El gobierno de Donald Trump intensificó este lunes su campaña contra la Universidad de Harvard al abrir dos nuevas investigaciones federales por presunta discriminación racial en las admisiones y por antisemitismo en el campus, en una escalada que acumula tres frentes legales simultáneos contra la institución más antigua de Estados Unidos.
Por Infobae
La Oficina de Derechos Civiles del Departamento de Educación anunció que indagará si Harvard continúa usando criterios raciales en sus procesos de selección, en violación del fallo del Tribunal Supremo de 2023 que declaró inconstitucional la acción afirmativa. La misma oficina examinará las denuncias de acoso antisemita en el campus que, según el gobierno, la institución no ha combatido con eficacia. El comunicado oficial otorgó a Harvard un plazo de 20 días para entregar los datos de admisiones solicitados en mayo de 2025, bajo amenaza de medidas coercitivas que incluirían una remisión al Departamento de Justicia.
La secretaria de Educación, Linda McMahon, señaló en un comunicado que “nadie, ni siquiera Harvard, está por encima de la ley”, y advirtió que el gobierno actuará si la universidad “sigue obstruyendo” los intentos de verificar su cumplimiento de las normas antidiscriminatorias.

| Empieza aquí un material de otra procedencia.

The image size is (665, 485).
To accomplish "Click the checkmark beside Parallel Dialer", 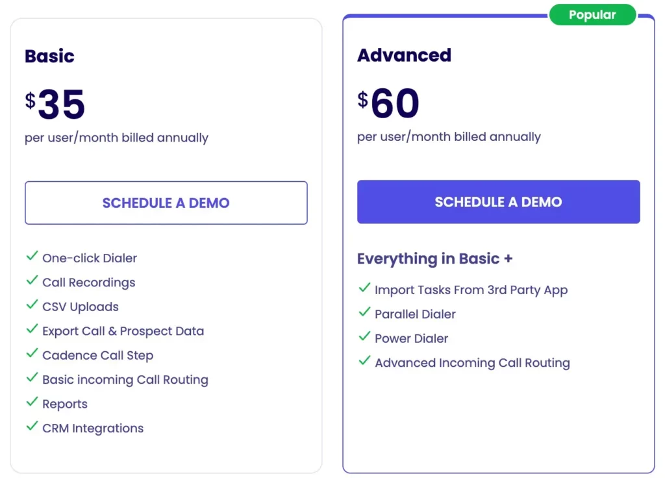I will 364,314.
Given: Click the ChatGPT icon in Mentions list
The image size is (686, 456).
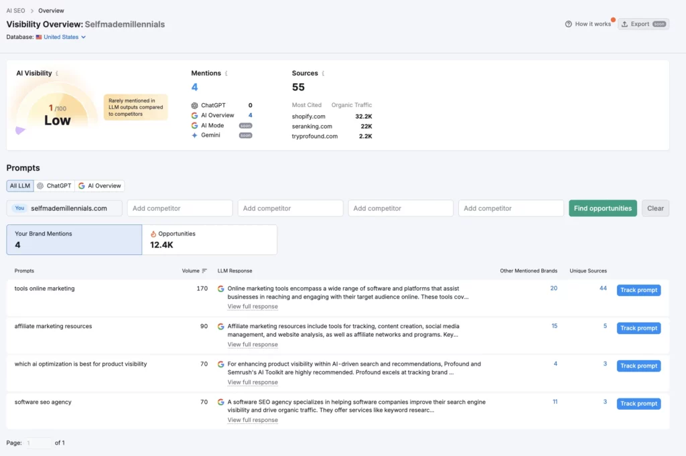Looking at the screenshot, I should pyautogui.click(x=194, y=105).
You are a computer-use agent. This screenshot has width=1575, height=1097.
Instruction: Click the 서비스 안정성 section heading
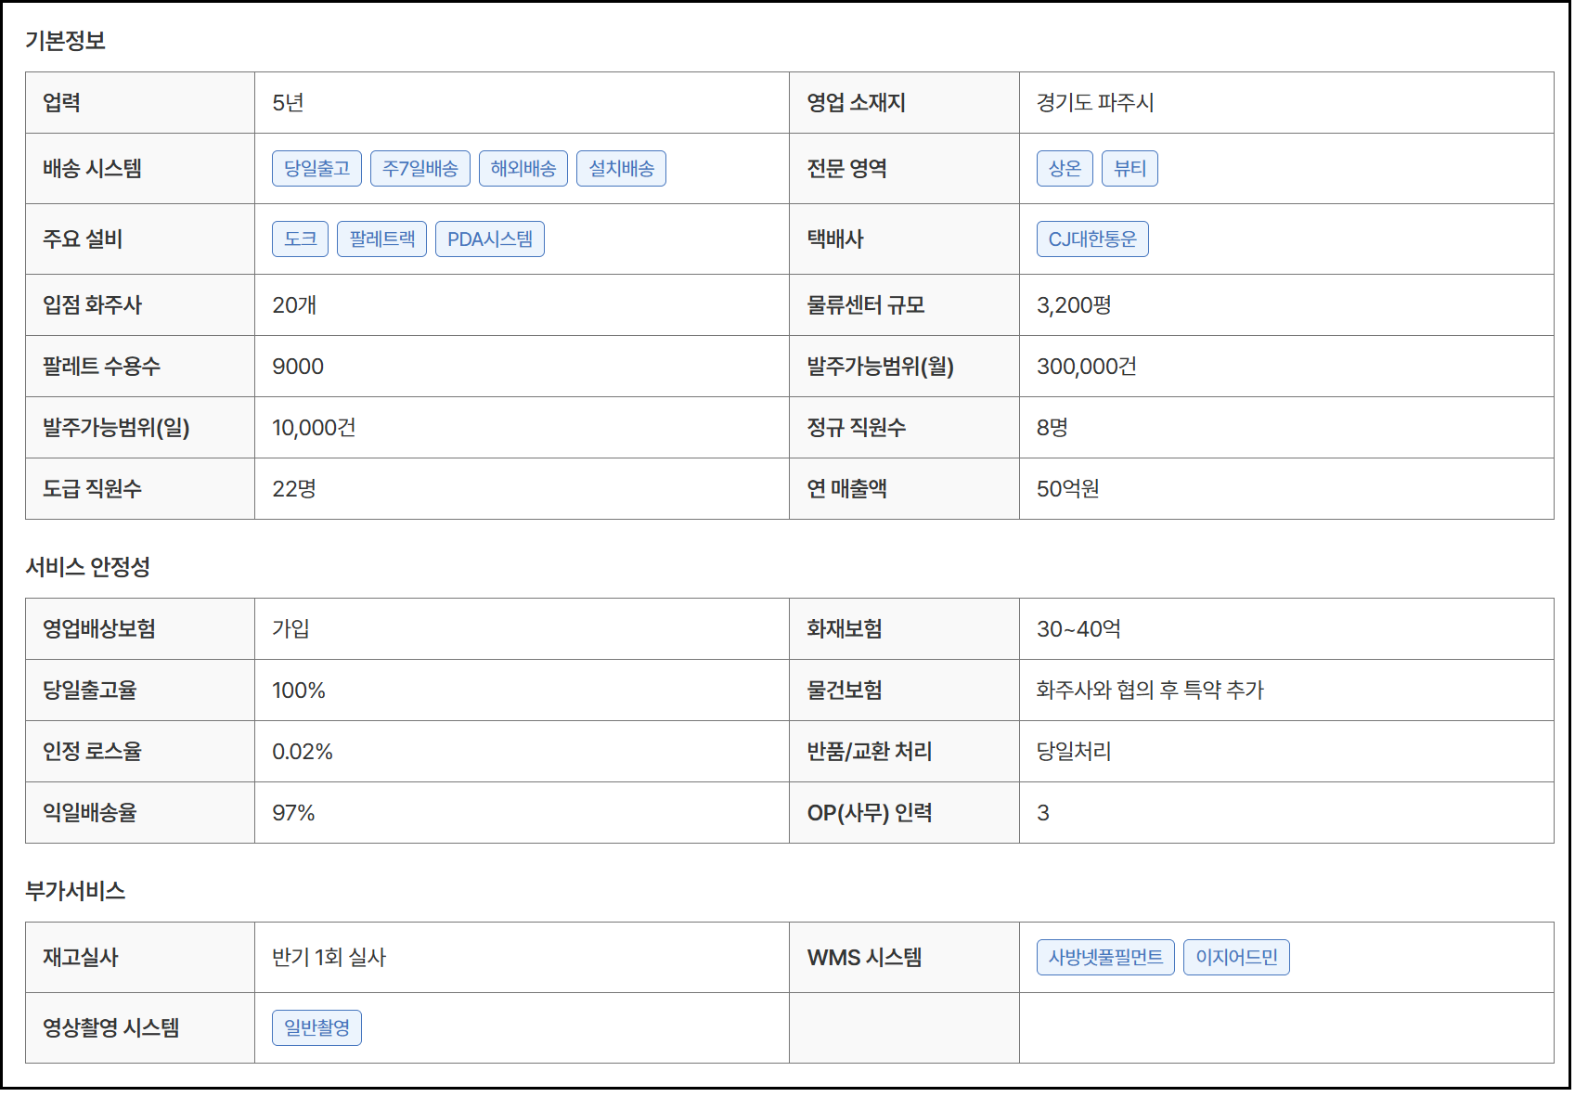coord(87,567)
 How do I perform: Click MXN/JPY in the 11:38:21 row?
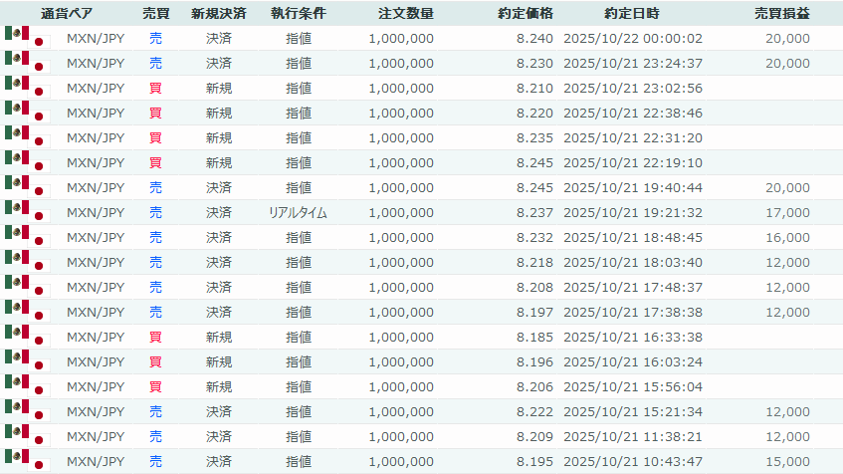[x=96, y=436]
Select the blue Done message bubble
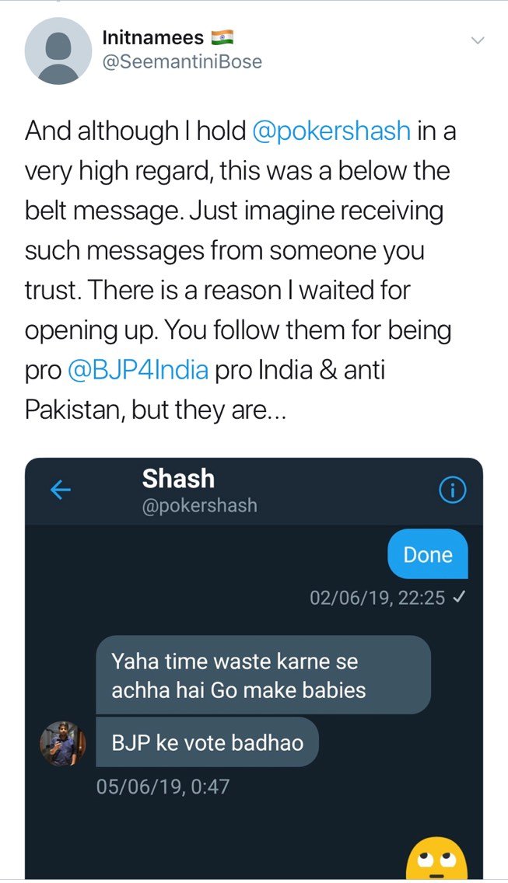The image size is (508, 883). pos(428,554)
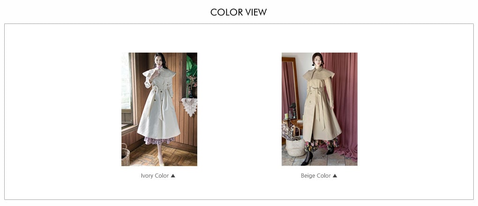
Task: Select the Ivory Color label text
Action: 155,176
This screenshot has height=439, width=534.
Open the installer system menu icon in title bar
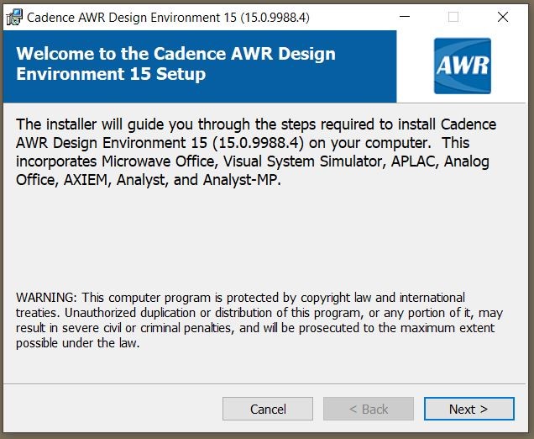click(x=14, y=17)
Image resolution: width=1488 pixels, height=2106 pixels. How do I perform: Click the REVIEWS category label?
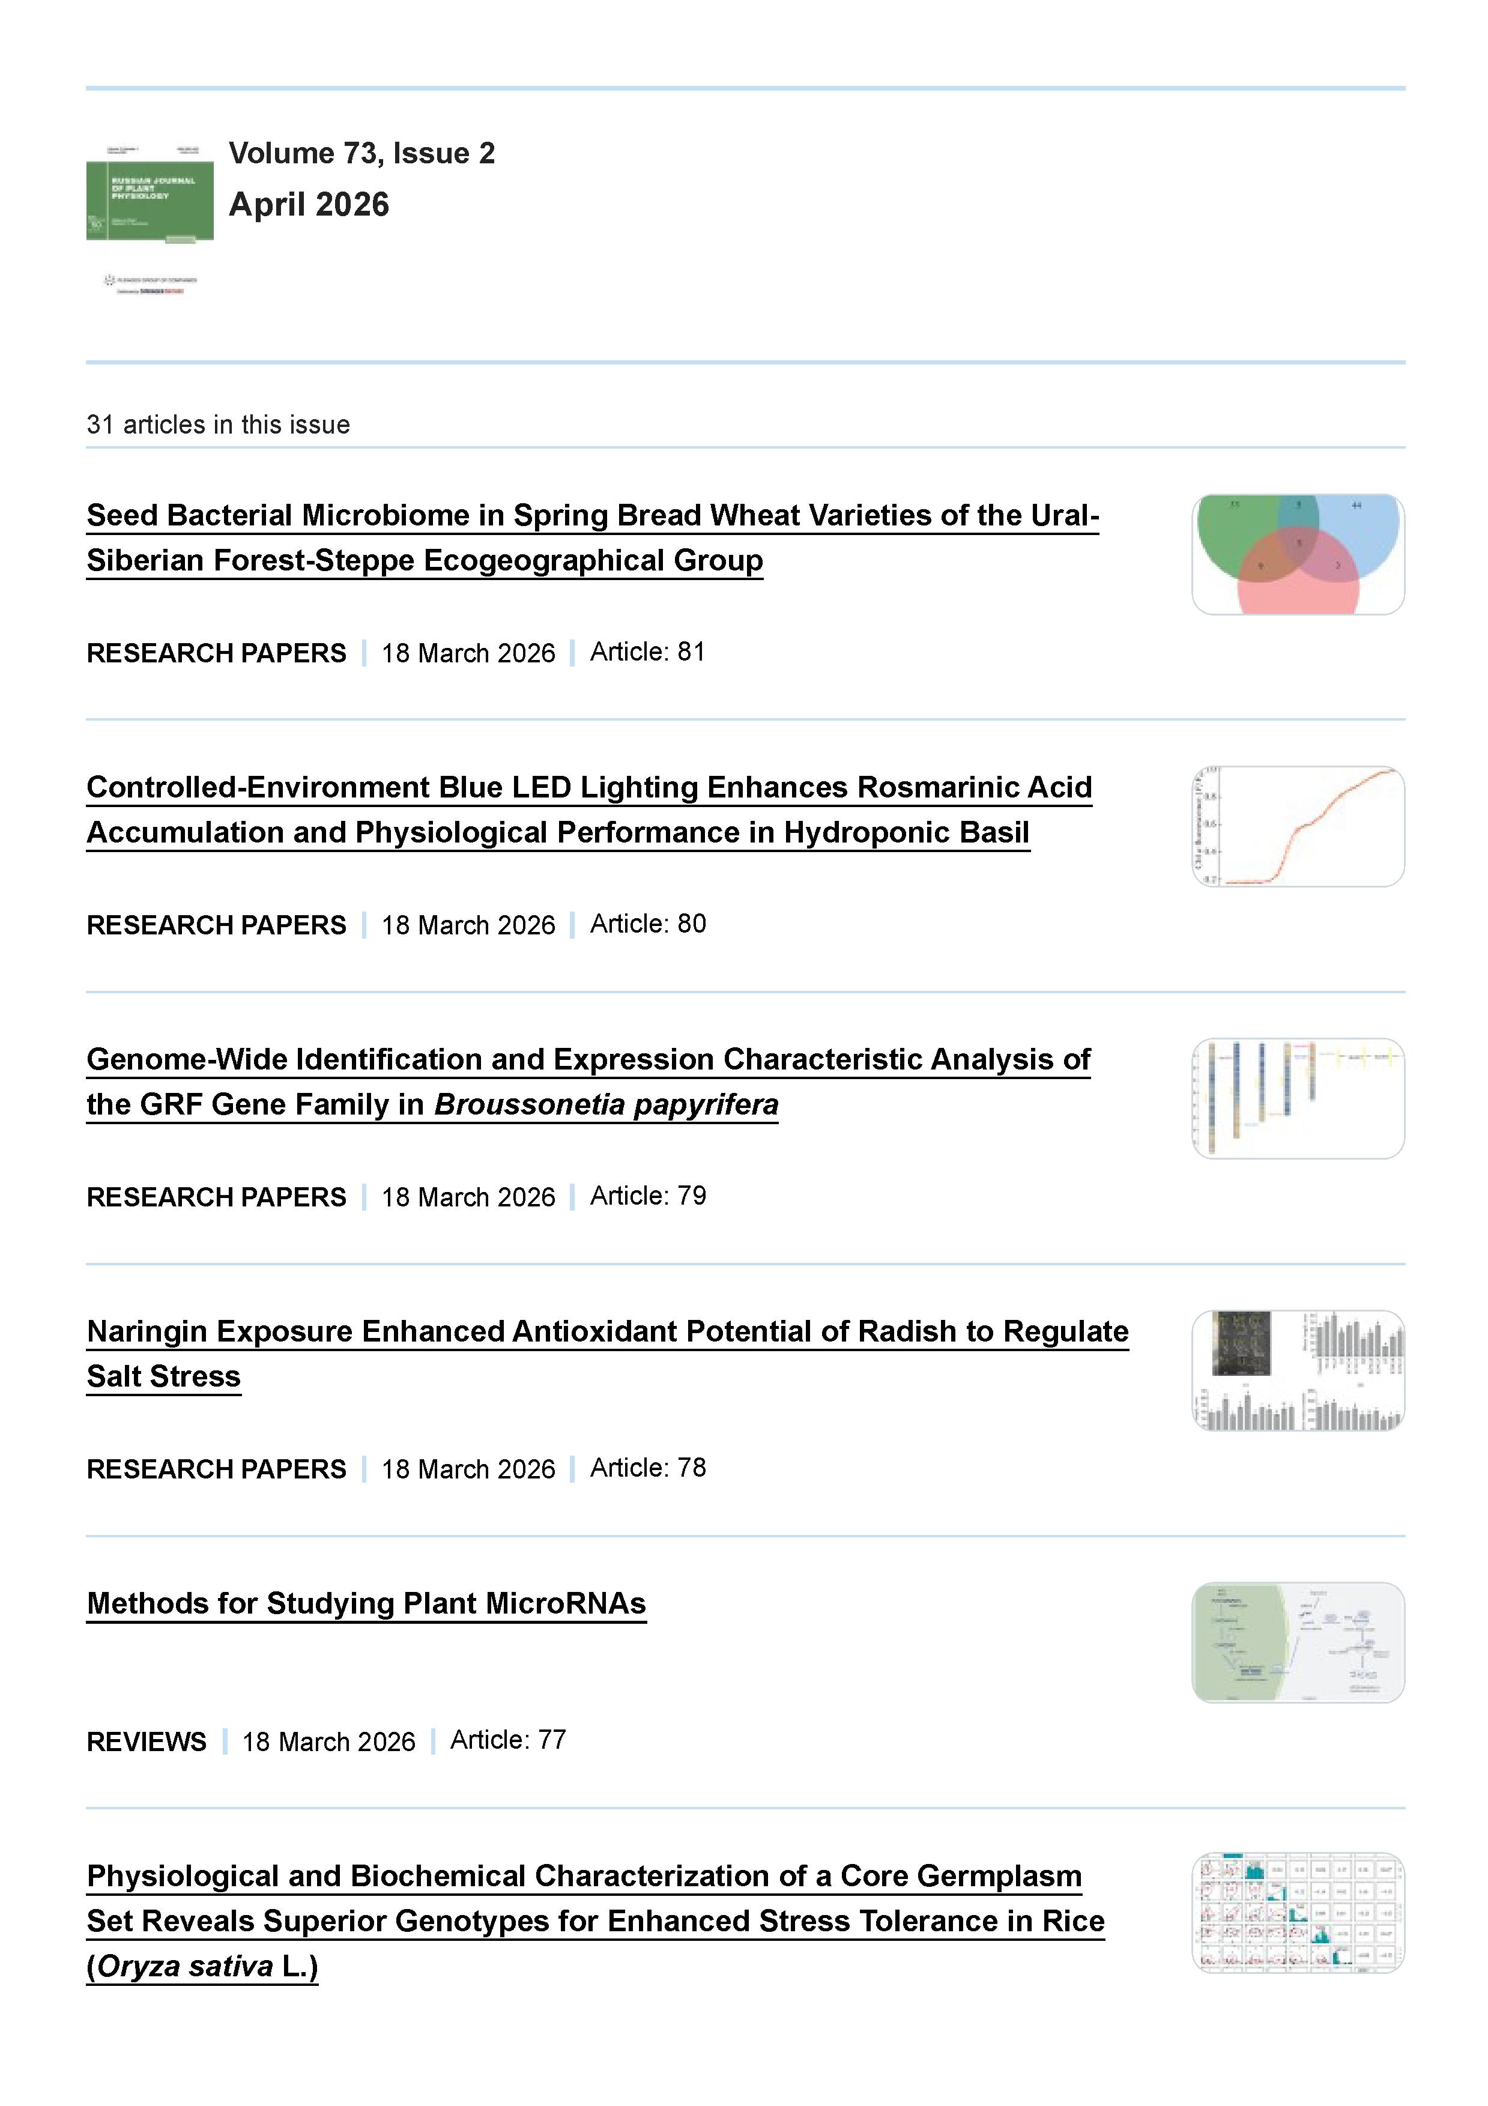[x=147, y=1742]
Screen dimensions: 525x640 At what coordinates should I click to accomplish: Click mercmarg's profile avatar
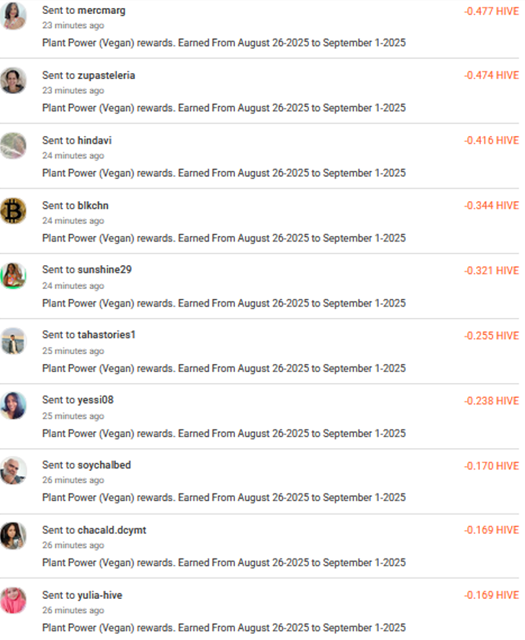(13, 16)
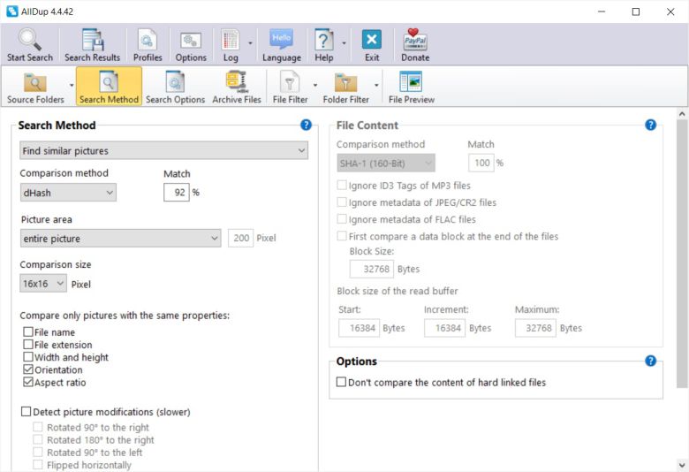Open the Search Results view

tap(92, 44)
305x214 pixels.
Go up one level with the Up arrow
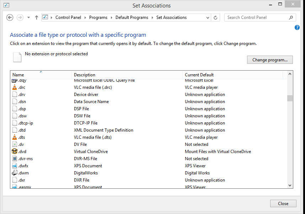pyautogui.click(x=36, y=17)
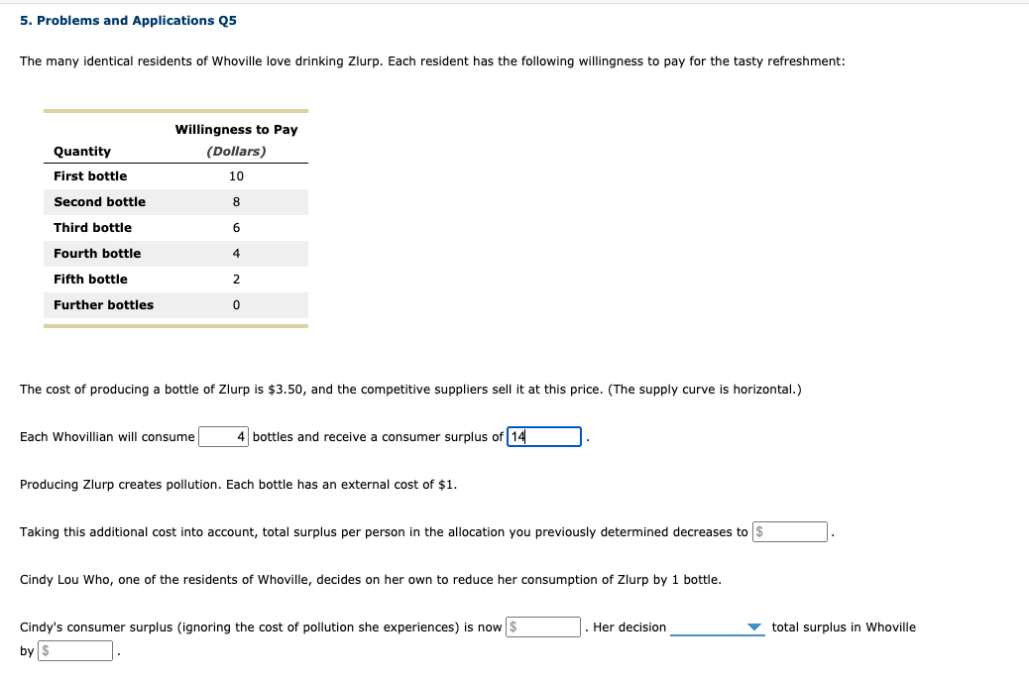Select the Quantity column header
1029x682 pixels.
tap(81, 151)
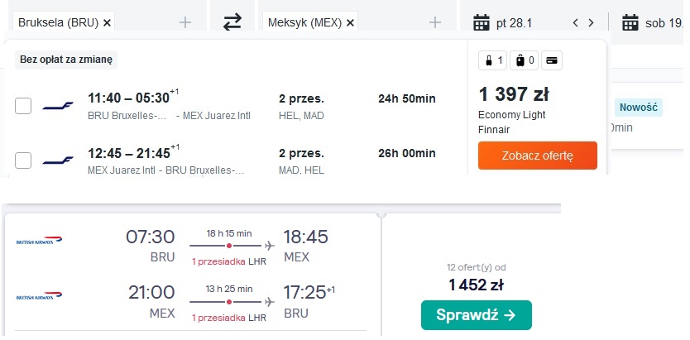Add another destination airport with plus icon
The image size is (690, 340).
point(435,22)
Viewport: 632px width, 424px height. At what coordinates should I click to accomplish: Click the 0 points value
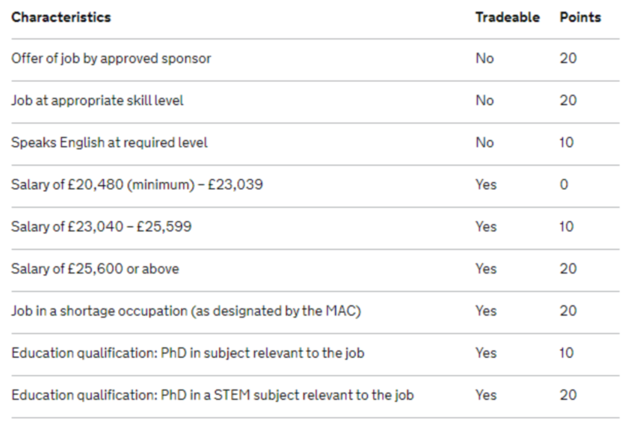(564, 185)
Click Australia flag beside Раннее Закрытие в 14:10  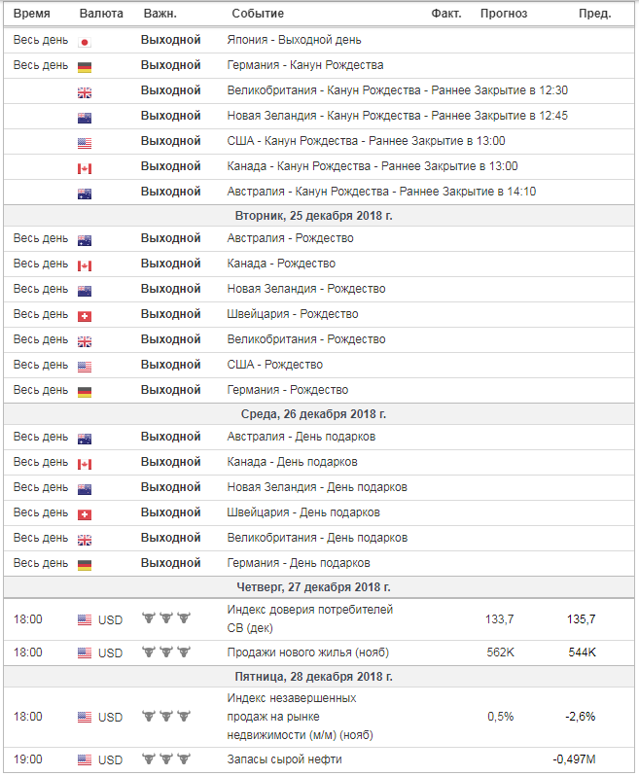[85, 193]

Harvard respondió a través de un portavoz que la institución está “firmemente comprometida” con combatir el antisemitismo y cumple con la legislación vigente en materia de admisiones, incluida la sentencia de 2023. El portavoz calificó las nuevas acciones como “los últimos actos de represalia del gobierno contra Harvard por su negativa a ceder su independencia y sus derechos constitucionales”.